Against this formidable media muscle, the government could muster just one television channel - the state-owned Channel 8 - and a small section of the print media.

In order to combat this, and get his message across, President Chavez took to the airwaves for a weekly show - Alo Presidente - in which people were encouraged to phone in and talk to him.

The private media's hostility towards the government was manifest in a daily barrage of anti-government stories and positive coverage of opposition figures. In December 2001, the Venezuelan Press Bloc - an association of key media owners - joined the first 'strike' against the government.
Insults, outrageous allegations and outright calls for the overthrow of Chavez were common in print and on television.

For example, a month prior to the coup, the El Nacional newspaper alleged that the Chavez government had entered into a secret deal with Hizbollah and the Iranian government, which would see Iran establish an "operational base" in Venezuela and unidentified Venezuelans trained to aid Iran in "defence of the Islamic Revolution."

The report concluded ominously: "Terrorism is in our midst." The ludicrous allegation had an obvious intent - to link the Chavez government with President Bush's "axis of evil."

Pursuing the same theme, Chavez supporters were routinely referred to, across the media, as 'Taliban'. The same paper later claimed Chavez had admitted to being the head of "a criminal network." Both television and print media routinely compared him to Idi Amin, Mussolini and Hitler.

While the media campaign helped the opposition bring hundreds of thousands out on to the streets, what was remarkable was the fact that so many ignored what they were hearing and reading on a daily basis and chose instead to stay loyal to the Chavez government. The power of the media is not absolute.

Four days prior to the coup, the editor of El Nacional, Miguel Enrique
Otero, attended a press conference with leading opposition figures Carlos Ortega (head of union federation, CTV) and Pedro Carmona (head of the Chamber of Commerce, Fedecamaras and soon to be installed as the 'coup president').

The newspaper editor made common cause with Ortega and Carmona, claiming that: "We are all involved in this struggle in defence of the right to information." This process reached its denouement on April 12, when coup plotters and journalists openly congratulated each other on their apparent success, live on Venevision. Indeed, according to Le Monde Dioplomatique, key conspirators -including Gustavo Cisneros – had met the previos day, April 11, at the offices of Venevision.

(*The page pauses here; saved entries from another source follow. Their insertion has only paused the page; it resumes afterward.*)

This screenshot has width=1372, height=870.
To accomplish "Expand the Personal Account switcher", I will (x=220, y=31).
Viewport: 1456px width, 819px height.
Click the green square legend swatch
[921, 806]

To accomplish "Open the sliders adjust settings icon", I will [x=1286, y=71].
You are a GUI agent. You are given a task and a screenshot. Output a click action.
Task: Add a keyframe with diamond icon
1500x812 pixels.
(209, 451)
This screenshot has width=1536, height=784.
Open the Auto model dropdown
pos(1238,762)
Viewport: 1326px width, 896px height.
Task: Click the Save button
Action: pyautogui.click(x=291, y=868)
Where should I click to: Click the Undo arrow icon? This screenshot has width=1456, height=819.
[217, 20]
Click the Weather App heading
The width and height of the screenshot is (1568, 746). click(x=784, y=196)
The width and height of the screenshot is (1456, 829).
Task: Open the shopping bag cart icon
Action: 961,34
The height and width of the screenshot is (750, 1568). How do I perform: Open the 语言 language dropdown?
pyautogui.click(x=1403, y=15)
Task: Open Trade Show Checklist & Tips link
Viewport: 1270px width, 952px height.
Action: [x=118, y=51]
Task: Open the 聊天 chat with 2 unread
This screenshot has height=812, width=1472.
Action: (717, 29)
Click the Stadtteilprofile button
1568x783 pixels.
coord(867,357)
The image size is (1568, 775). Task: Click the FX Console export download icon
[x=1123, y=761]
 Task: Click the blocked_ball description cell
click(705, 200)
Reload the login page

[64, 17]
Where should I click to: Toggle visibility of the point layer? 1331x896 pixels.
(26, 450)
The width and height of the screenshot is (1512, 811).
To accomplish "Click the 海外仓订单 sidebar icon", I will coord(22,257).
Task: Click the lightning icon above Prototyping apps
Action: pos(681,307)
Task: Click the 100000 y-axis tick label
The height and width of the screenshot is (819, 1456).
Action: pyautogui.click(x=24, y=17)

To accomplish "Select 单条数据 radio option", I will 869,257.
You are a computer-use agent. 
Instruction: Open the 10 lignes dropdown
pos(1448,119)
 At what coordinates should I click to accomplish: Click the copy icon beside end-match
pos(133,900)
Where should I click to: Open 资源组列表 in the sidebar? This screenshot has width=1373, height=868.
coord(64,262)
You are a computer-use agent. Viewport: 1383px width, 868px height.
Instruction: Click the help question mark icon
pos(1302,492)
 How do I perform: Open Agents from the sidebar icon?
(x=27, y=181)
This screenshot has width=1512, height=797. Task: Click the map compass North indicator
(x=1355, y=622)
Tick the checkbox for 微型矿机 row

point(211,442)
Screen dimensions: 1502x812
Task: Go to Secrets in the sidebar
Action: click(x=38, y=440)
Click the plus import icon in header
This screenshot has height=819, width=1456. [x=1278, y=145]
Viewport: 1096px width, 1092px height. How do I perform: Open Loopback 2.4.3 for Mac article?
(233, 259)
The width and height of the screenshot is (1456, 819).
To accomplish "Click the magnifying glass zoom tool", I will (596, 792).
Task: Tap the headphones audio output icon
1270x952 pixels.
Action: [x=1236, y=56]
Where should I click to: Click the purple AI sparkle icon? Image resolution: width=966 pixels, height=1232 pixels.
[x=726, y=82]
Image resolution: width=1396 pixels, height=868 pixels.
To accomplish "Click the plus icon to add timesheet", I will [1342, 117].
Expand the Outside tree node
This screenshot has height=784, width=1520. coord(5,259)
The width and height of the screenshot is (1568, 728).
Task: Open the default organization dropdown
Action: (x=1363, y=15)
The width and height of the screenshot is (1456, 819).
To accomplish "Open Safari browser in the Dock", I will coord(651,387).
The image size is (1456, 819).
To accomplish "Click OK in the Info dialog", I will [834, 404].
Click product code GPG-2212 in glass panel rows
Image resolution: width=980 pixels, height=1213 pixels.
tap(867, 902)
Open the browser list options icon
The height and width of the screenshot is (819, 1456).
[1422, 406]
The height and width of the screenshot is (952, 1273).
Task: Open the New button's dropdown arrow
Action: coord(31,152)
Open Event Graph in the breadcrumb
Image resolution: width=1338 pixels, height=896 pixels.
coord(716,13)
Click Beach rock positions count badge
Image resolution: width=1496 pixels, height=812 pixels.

When the government attempted to block the signals of the main offenders on the day of the coup, media owners simply rerouted their broadcasts through cable and satellite. On screen, they repeatedly broadcast selectively edited TV footage that appeared to show 'Chavistas' shooting into a crowd of unarmed opposition marchers.

And when Chavez was restored to power on April 13, the private media continued with their diet of fiction. Rather than broadcast the unpalatable truth, many instead showed cartoons, cookery programmes and action films.
Outraged by the media's behaviour, Chavez supporters demonstrated outside RCTV, Venevisión, Globovisión, Televen and CMT, and the offices of El Universal and El Nacional, on April 13. Some threw stones and demanded the media broadcast a call for the restoration of "their" president. Some brave journalists, appalled by the behaviour of network bosses and owners, resigned rather than participate in the campaign of disinformation. One journalist was also killed during protests surrounding the coup.

Remarkably, since Chavez came to power in 1998, not one journalist has been jailed and the media continued to broadcast what was often seditious material. Few democratic governments would have tolerated such behaviour.
Nonetheless, many of the media magnates persist in behaving as if they are Venezuela's true rulers.

During the most recent, failed 'general strike', television stations
broadcast an average of 700 pro-strike adverts every day (see Naoimi Klein - 'Venezuela's Media Coup', The Nation). During the same strike, there were also reports of increased attacks on individual journalists.

In February, Chavez announced plans to investigate the media's violations of broadcasting standards and draw up new regulations.